● STATED PROBLEM
In the lines from the one containing "Where should I" through the end of the rows, swap "image" for "screenshot" and write those lines out again with nothing else changed. Leave the pictures out.

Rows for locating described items
/---

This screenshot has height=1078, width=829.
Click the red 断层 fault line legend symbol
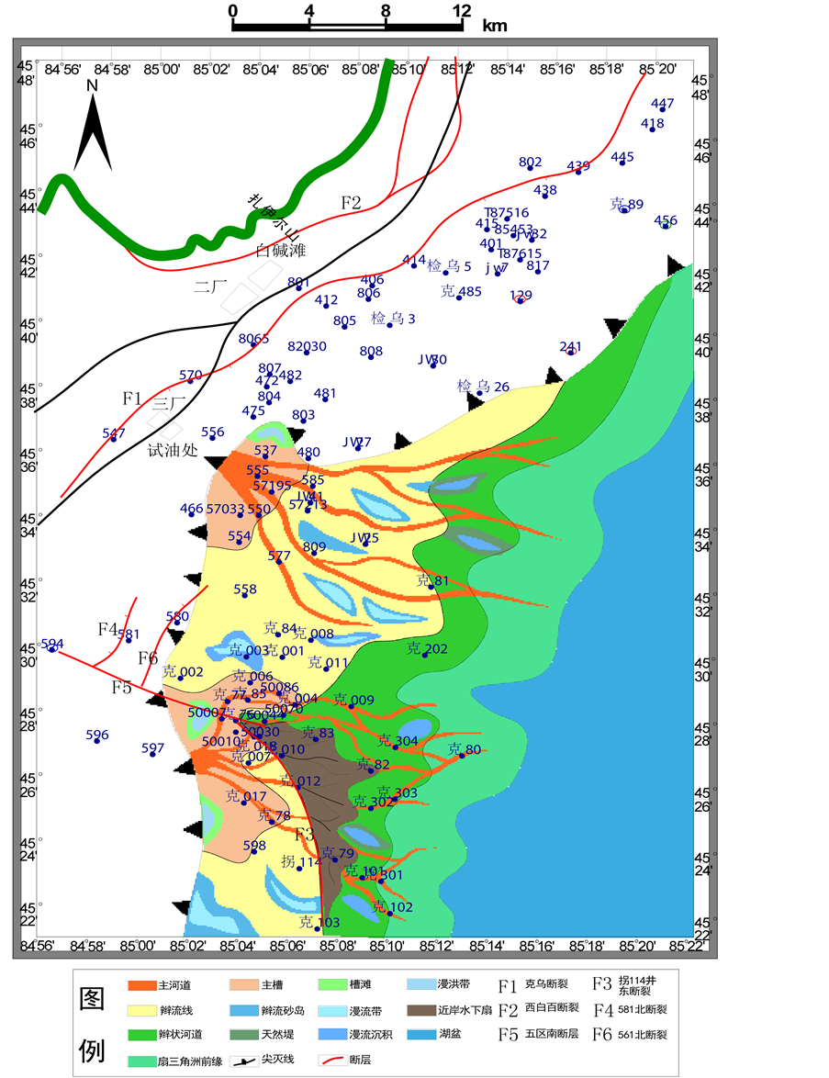[x=330, y=1059]
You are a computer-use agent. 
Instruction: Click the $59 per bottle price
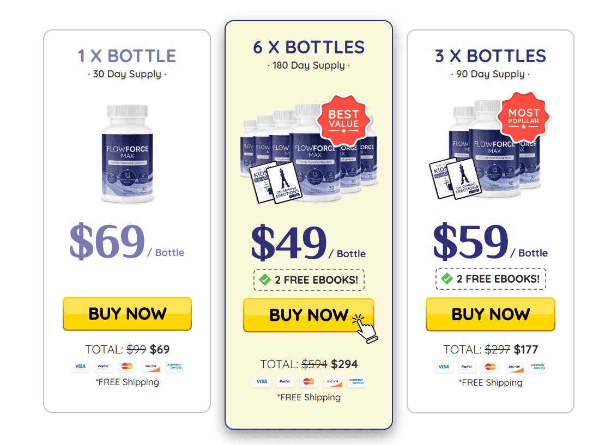click(490, 241)
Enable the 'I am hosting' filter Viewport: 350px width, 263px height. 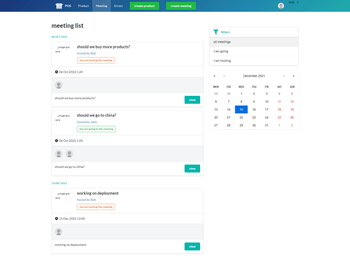[x=222, y=60]
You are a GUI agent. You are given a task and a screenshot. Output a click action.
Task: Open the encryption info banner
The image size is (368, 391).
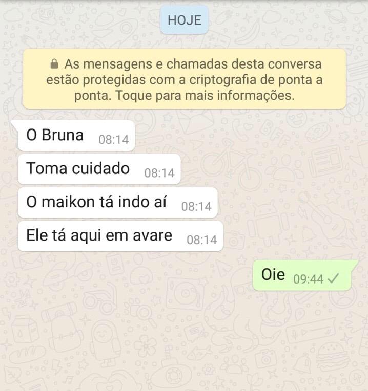pos(184,79)
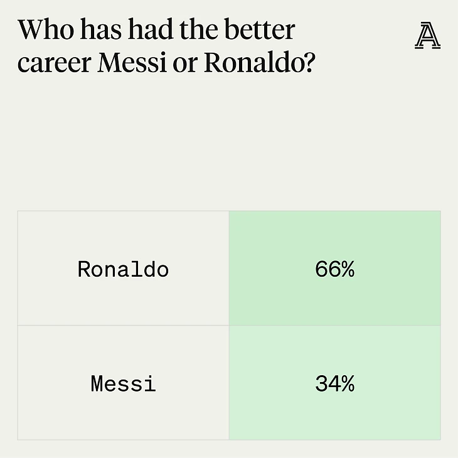
Task: Select the Messi name cell
Action: click(x=123, y=383)
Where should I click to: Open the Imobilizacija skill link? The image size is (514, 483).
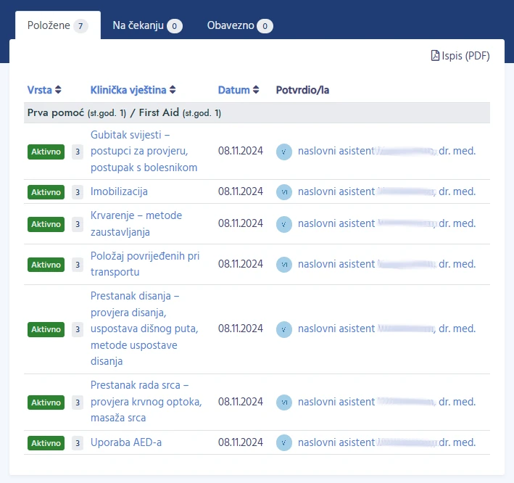(119, 192)
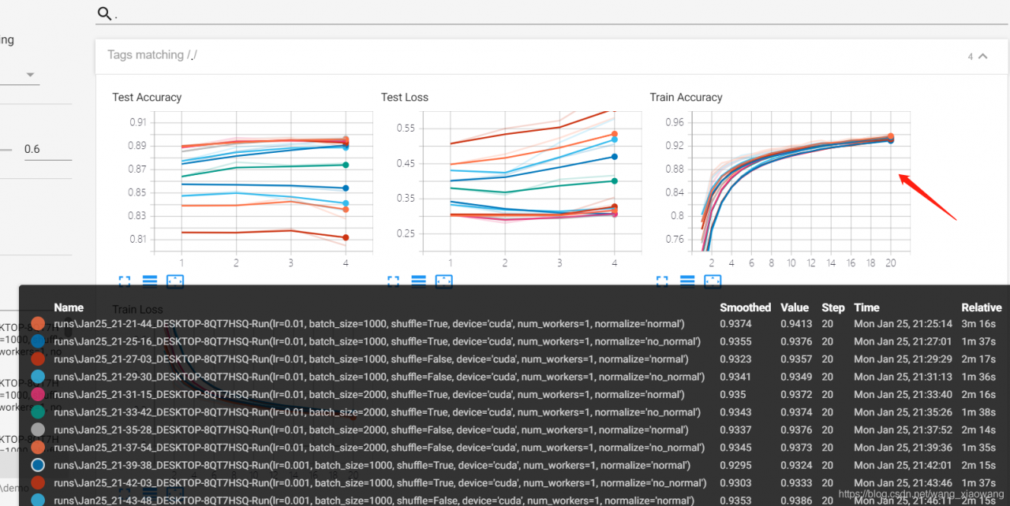
Task: Fit Test Loss chart domain to data
Action: tap(444, 281)
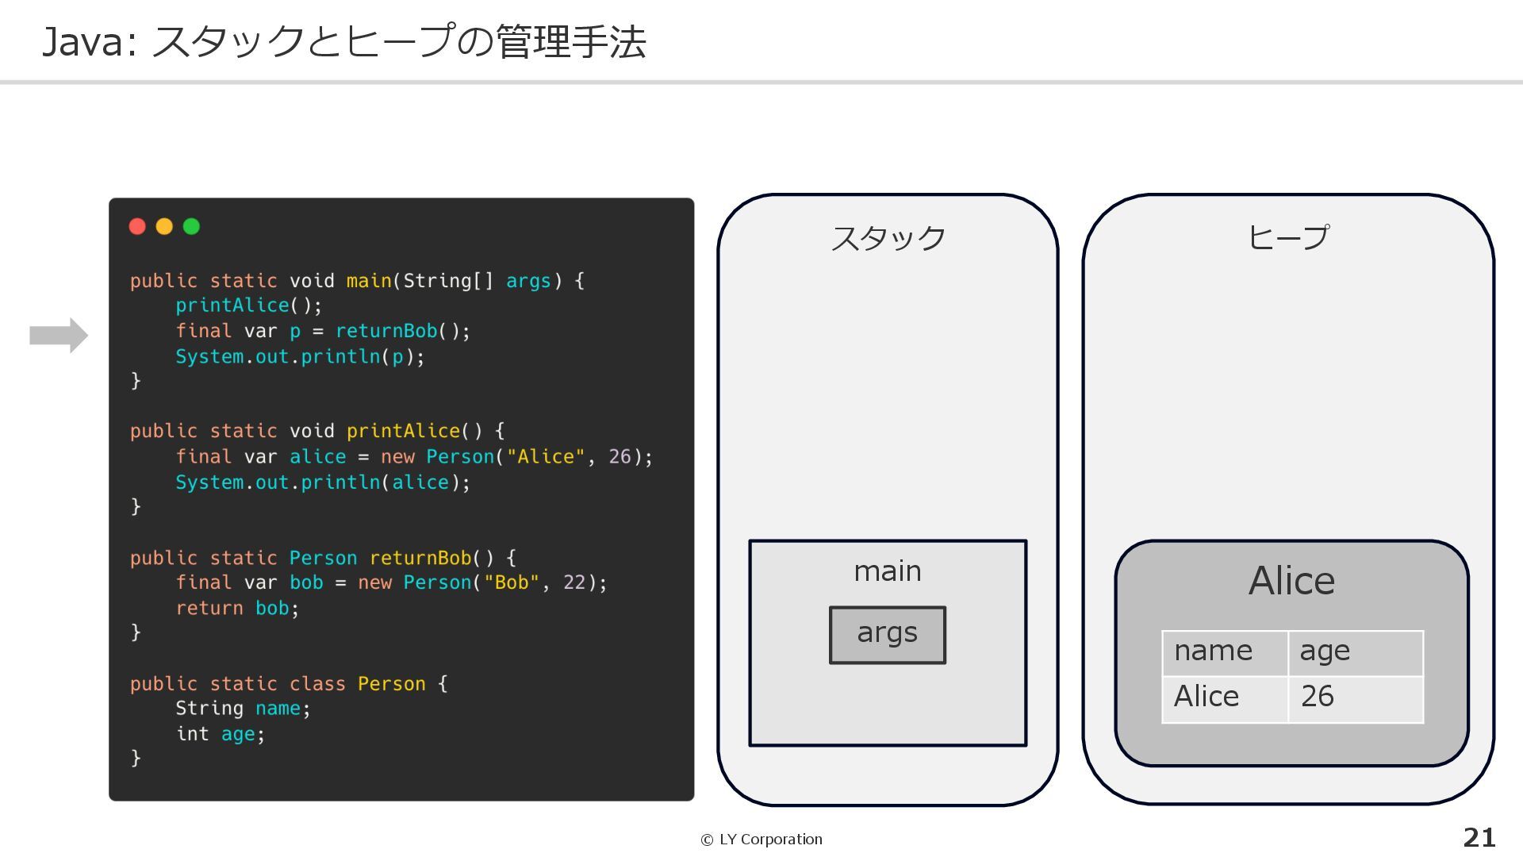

\---

● WRITTEN REPLY
Where should I click to: Open the Imobilizacija skill link? The screenshot size is (514, 483).
(119, 192)
Task: Fit Test Loss chart domain to data
Action: tap(444, 281)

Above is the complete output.